Here’s a new pic from porn star Linda Lovelace biopic, Lovelace, featuring Amanda Seyfried in the title role on her knees in front on a guy on a film set.

You perverts, I know what you were expecting.

Universal have picked up a new original sci-fi script from writer-director George “Adjustment Bureau” Nolfi. And I hope that you’re the biggest Nolfi fanboy and that one sentence got you all excited, because besides for the fact that Andrew Knauer – whom Nolfi met when he did a later draft of Knauer’s original script for The Last Stand – will be co-writing, we know absolutely nothing else.

I’ve featured a few stories on here about fans who have that amazing combination of too much time and too much talent. This next story though, just exhibits the former of those qualities. A lawyer by the name of James Daily has done an intricate legal analysis of Bilbo’s ridiculously long contract in The Hobbit: An Unexpected Journey. Unless you have a fetish for contract law, then congratulations, I just found you a great sleeping draught.

This may be a parody trailer for Transformers 4, but I’m still going to hope and pray to the Big Explosion In The Sky that this is actually how the movie plays out.

Speaking of Mark Wahlberg, the Ted star recently showed up on Anderson Live, where he not only confirmed that work had already begun on a script for Ted 2, but also that he and his foul mouthed teddy bear friend would be showing up at a certain big time movie awards show next week, that just so happens to be hosted by the man who voices said teddy.

I simply MUST HAVE these Star Wars adult pyjamas. I don’t care who laughs at me. No, not even you, Mom!

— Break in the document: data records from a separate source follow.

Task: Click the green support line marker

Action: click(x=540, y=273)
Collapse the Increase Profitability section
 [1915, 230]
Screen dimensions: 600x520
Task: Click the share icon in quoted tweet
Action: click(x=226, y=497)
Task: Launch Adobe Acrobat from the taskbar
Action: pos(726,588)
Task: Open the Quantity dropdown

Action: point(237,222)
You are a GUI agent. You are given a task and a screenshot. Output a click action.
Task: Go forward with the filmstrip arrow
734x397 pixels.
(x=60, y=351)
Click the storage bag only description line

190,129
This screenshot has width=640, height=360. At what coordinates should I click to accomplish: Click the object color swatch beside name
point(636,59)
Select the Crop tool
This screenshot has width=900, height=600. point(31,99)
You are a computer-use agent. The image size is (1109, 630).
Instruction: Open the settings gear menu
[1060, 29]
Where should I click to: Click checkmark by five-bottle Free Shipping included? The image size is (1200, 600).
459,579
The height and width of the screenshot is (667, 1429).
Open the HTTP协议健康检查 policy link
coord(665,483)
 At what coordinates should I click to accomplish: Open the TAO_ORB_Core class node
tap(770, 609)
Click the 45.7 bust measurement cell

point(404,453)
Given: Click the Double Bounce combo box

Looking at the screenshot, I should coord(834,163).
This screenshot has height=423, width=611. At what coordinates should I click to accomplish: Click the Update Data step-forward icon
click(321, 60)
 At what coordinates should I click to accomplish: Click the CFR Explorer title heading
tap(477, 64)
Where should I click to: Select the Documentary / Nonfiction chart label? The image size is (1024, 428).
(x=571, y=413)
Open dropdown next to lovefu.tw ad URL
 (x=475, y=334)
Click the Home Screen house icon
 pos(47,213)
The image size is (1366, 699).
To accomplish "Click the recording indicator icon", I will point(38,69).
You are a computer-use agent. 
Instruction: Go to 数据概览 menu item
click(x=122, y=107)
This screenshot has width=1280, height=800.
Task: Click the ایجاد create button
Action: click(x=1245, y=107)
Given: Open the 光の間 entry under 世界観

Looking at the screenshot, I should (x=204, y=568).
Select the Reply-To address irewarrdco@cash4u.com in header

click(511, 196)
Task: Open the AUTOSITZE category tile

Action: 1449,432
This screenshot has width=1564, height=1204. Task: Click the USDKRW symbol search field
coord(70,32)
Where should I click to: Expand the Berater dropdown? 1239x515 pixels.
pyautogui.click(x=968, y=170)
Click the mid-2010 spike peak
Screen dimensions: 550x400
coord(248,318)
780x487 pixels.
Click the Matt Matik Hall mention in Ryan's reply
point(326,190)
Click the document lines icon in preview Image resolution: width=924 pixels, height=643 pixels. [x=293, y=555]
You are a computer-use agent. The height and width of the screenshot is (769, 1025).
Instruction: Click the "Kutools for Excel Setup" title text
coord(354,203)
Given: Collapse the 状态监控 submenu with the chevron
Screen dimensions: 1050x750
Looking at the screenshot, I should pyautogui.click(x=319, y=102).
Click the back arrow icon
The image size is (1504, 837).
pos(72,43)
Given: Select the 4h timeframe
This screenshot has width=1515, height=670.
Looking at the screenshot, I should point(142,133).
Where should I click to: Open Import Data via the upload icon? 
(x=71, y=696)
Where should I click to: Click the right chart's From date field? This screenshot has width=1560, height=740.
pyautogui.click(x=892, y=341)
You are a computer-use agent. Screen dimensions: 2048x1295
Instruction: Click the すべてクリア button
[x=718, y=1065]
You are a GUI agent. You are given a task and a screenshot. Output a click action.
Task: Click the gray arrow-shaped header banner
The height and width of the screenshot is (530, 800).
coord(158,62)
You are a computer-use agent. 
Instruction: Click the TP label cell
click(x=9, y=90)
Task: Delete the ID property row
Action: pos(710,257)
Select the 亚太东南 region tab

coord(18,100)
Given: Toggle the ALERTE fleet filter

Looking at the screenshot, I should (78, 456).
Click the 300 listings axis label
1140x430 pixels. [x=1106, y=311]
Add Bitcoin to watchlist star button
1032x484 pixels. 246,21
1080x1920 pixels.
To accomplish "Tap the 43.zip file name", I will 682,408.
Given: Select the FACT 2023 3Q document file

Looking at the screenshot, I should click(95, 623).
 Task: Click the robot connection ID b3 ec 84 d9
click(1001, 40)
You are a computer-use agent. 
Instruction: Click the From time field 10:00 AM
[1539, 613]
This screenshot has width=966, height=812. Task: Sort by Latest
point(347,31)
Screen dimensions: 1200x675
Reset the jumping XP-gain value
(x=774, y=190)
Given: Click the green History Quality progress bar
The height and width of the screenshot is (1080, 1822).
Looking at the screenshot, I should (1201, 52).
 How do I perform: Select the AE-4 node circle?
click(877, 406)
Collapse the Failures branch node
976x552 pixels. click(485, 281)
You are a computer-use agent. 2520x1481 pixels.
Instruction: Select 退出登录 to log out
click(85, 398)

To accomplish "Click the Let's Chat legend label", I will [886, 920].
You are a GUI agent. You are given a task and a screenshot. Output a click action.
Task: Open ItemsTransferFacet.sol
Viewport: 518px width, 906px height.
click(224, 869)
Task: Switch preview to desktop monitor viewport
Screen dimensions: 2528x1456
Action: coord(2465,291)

You know those crazy, over the top, high speed aerial dogfights inside a canyon, that you see in movies like Independence Day? Yeah, that actually happened. Check it out over at Cracked where they list The 5 Most Badass Movie Scenes That Happened In Real Life.

According to the sages of Cougar Town, the reason that Tom Cruise can run so fast in his movies, is because he karate chops the air out of his way while doing it. And this newly released image for upcoming sci-fi actioner Oblivion, he appears to be giving that air a beatdown of note.

According to Film.com’s calculations, this years Academy Awards may just have the best Best Supporting Actor Category of all time, as for the first time ever, all 5 people nominated are former Oscar winners.

Sundance Festival favourite, James Ponsoldt, will be stepping up to the big leagues as he goes from indie filmmaker to big budget director. In the seemingly neverending quest to find the next big YA franchise after Twilight and The Hunger Games, Fox 2000 has picked the Smashed (that’s a title not an adjective) director to adapt Julianna Baggot’s Pure.

Posnoldt will be both writing and directing the tale “set in a post-apocalyptic world divided into two societies: the Pures, who live under a dome and are healthy and beautiful, and the Wretches, those scarred by the devastation. In this world, Pressia, a Wretch on the run, teams up with the son of the leader of the Pures.”

Anybody care to take a bet that the boy and girl fall in love?…. Anybody?

And finally, I’d just like to say that Morgan Freeman Morgan Freeman…. Morgan Freeman: Morgan Freeman Morgan Freeman. Morgan Freeman – Morgan Freeman… Morgan Freeman.